I do believe that Life gives us what we can handle, plus about 23% more. I think it’s the 23% that tests and motivates me. It’s that much more that allows me to stretch – see what I’m made of.
Like my blog… I started this knowing that I decided to try something completely different – a new angle. I knew that my goal to be a healthier me meant accountability in a way that I just couldn’t sustain, or pull off by myself. So I stretched it. I entered into a medical agreement with myself and my program.
I can say that that extra 23% has totally expanded and contracted who I am. From previous posts, I can see that I was literally going out of my mind at some points because of the changes. I was worried that I was losing my patience and was snappy, irritable. And it was true, I was less patient, snappy and irritable for a time there. When I talked with my doc about this, I was surprised to hear her take on some of it.
When I was describing my lack of patience with my job/co-workers, she pointed out… maybe it’s not that I was less patient, maybe I just was calling something out that really wasn’t acceptable. That gave me some food for thought. I mean, I’ve gone super deep on sorting out just “what I would put up with”… and why. Luckily, the part of me that aims to “please”, that is relying on getting along and not totally alienating myself in my professional world stayed there. But, it also allowed me to realize that an aim to please is an expectation that plays havoc with one’s personal emotions.
For some people, being diplomatic comes naturally and gracefully. For others, it’s a learned art. And I mean an art. Because I am a “reality driven” person (read that, plastic, hypocritical and surface bullshit shines like a spot light and I find that veneer what some people wear to be a façade, gimcracky even!), I tend to wear what I think of a person right on my face. I’ve always been like that, but in my professional life, I found it got me too many reports of being not very friendly, or even hostile!

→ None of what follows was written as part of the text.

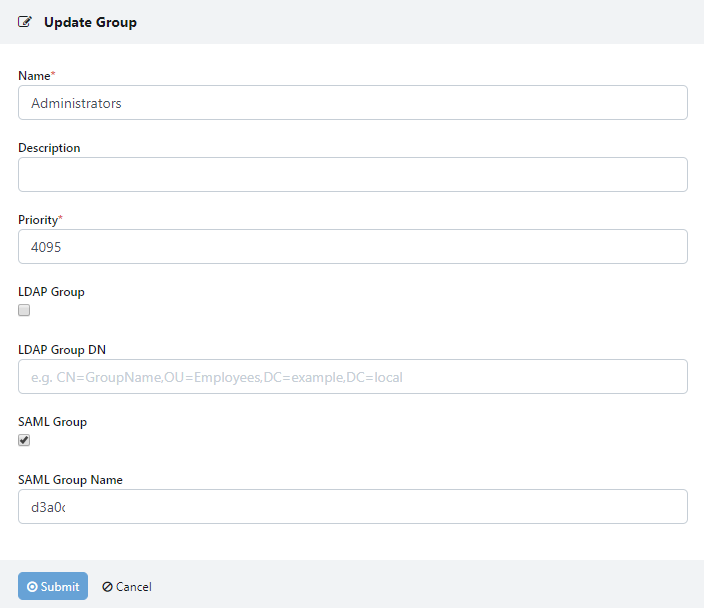
Task: Click into the empty Description field
Action: (352, 175)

I chuckle at that now and will give myself a bit of slack and realize that youth and brash-fullness was definitely in play back then. But now…
In today’s world… I find that I want to connect with people and be genuine. It’s finding that balance of my personal genuinity (is that a word?) doesn’t have to extend to who is in front of me. As a magickal/spiritual person, I recognize that we all show a part of ourselves depending upon the circle. I took a nifty little test and found that I tend to show who I am fairly consistently, meaning regardless of what set of folks I’m hanging with, I don’t deviate much in displaying who I am. I’ve just learned to look out and not project so much and to just be curious about what’s coming back at me. See what people are showing me a little clearer and with less judgement.

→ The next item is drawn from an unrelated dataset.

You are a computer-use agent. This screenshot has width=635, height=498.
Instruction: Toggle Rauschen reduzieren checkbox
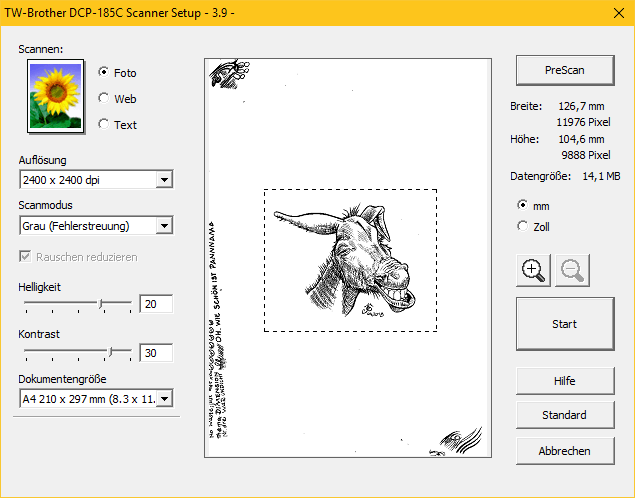[x=26, y=257]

It’s refreshing actually. I may not agree with what I’m receiving, but my inner censorship evaluates whether or not communicating that at the moment, or in the moment stays firm, but doesn’t have a need to be expressed.
A long way to say that I’ve realized that I’m not impatient, but I’m less apt to be judgy and to observe without being influenced.

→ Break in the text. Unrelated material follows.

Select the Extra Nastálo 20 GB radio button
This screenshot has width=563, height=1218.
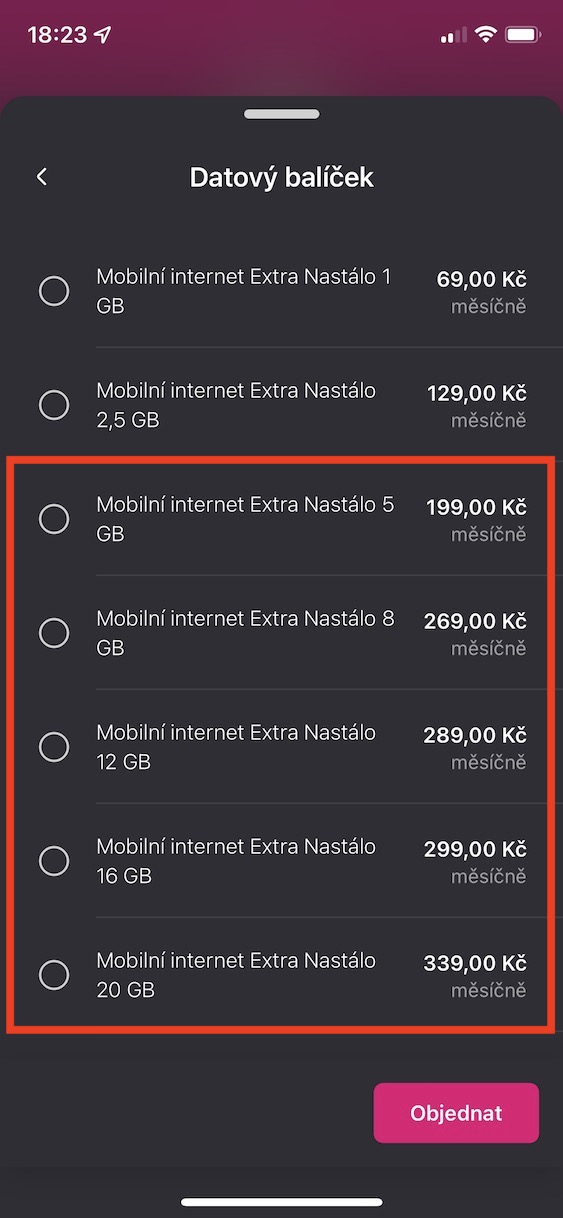(54, 975)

And that brings me back to consistency. If anything this journey of 2 months has shown me… slow and steady – self evaluation and a healthy sense of curiosity has opened up a new window of how I address things, how I feel about things and cope.
And, while I haven’t written as much as I would have liked… I’m very much still on my plan and my goal will be actualized within the year. And that makes me super happy.